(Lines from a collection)

_ _ _ _ _

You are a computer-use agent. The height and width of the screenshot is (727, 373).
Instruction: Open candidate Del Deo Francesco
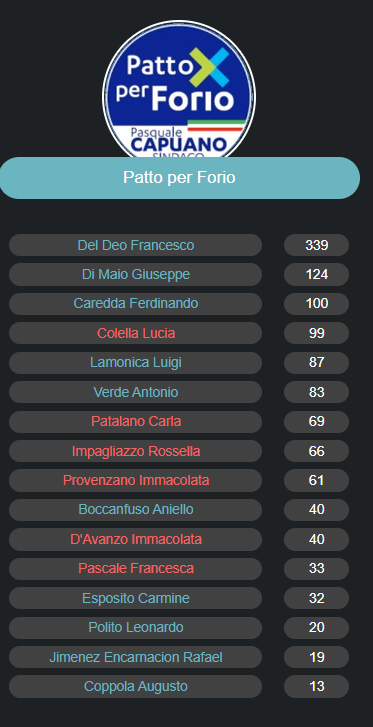[135, 245]
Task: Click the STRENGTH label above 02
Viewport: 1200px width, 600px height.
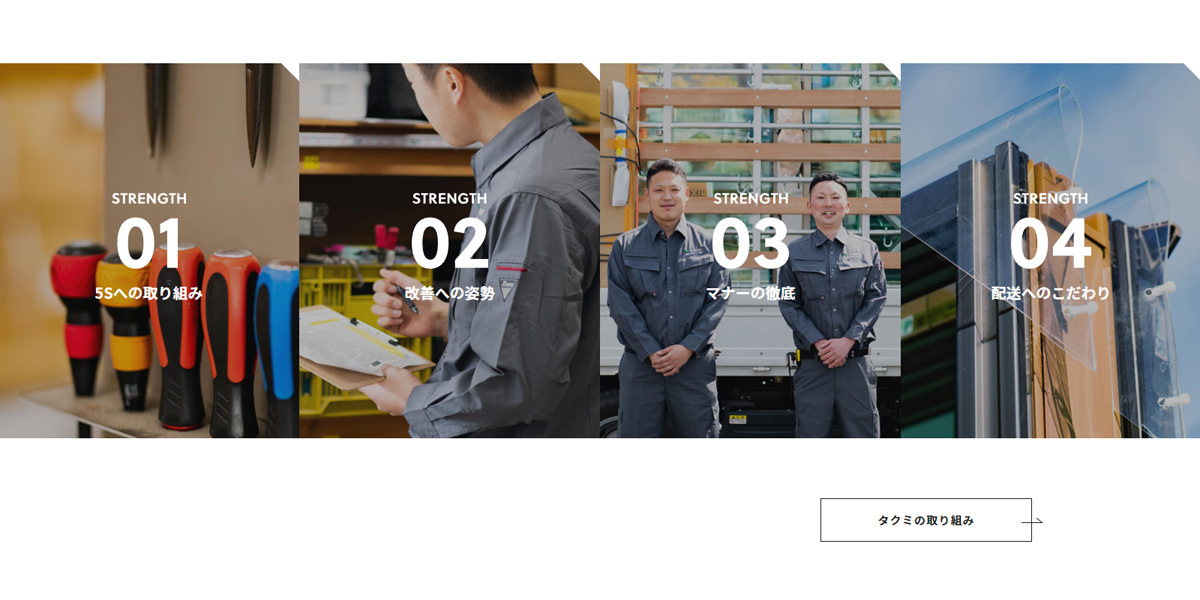Action: pyautogui.click(x=449, y=199)
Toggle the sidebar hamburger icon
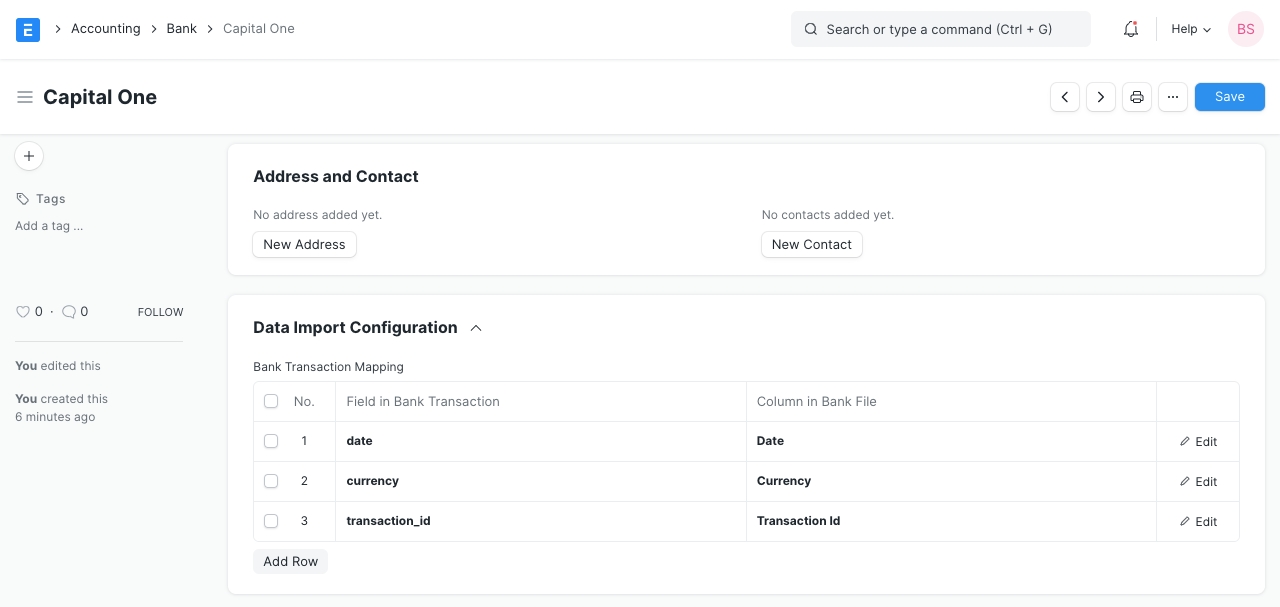1280x607 pixels. point(25,97)
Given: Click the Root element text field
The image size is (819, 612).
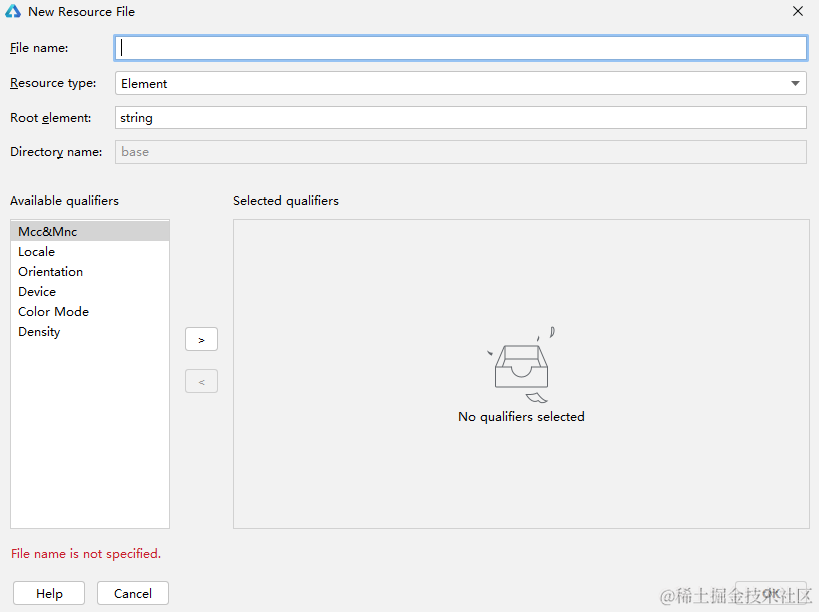Looking at the screenshot, I should [460, 117].
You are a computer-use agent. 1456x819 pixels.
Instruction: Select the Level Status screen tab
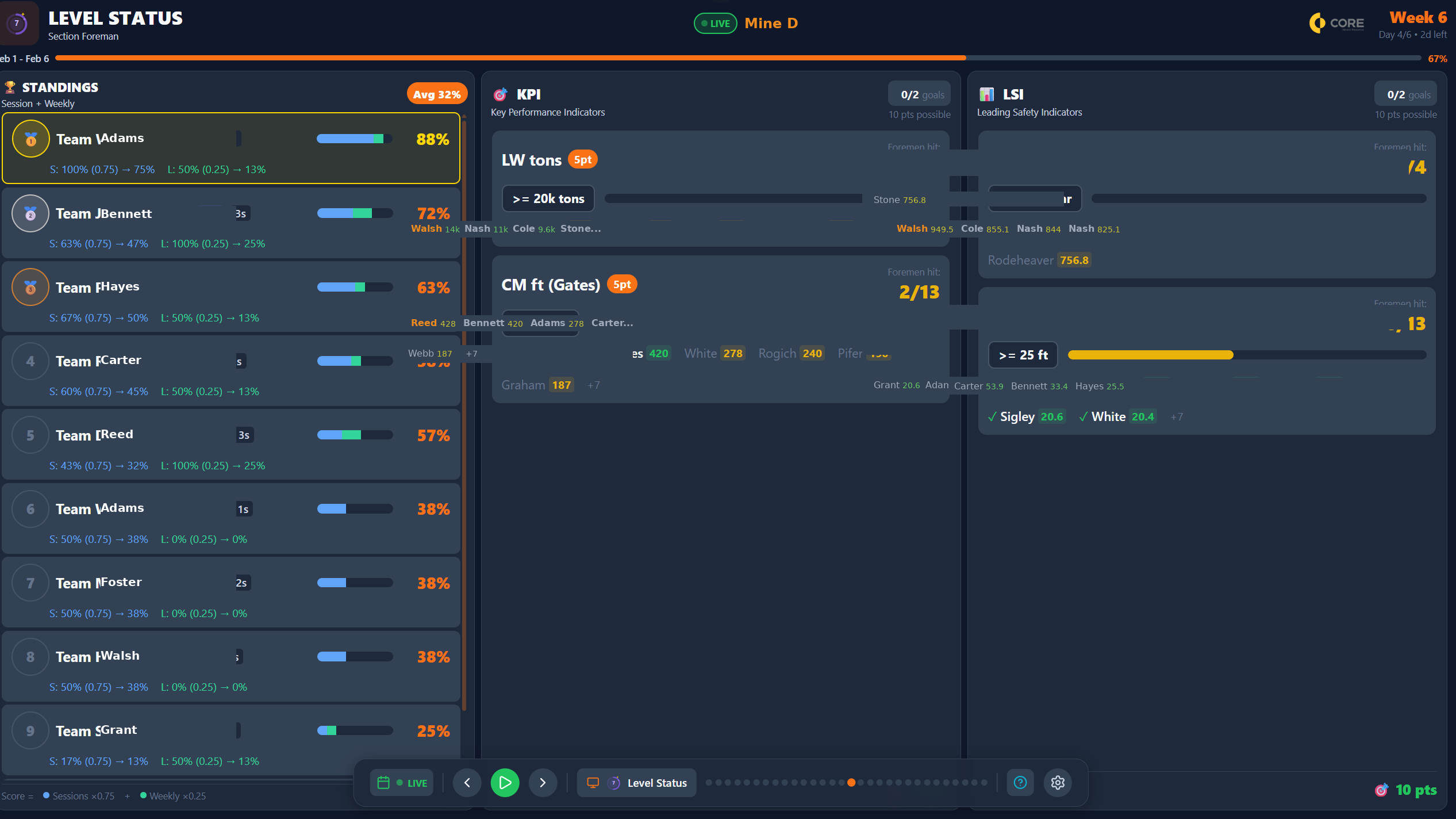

_ _ _ _ _

-- Problem requirements --
Rewrite everything from the line containing "You are a computer-use agent. 1456x819" down to the last line, swapping "Status" for "Progress" and changing nothing else. Leave the pictures out.

-- Full response --
You are a computer-use agent. 1456x819 pixels.
Instruction: Select the Level Progress screen tab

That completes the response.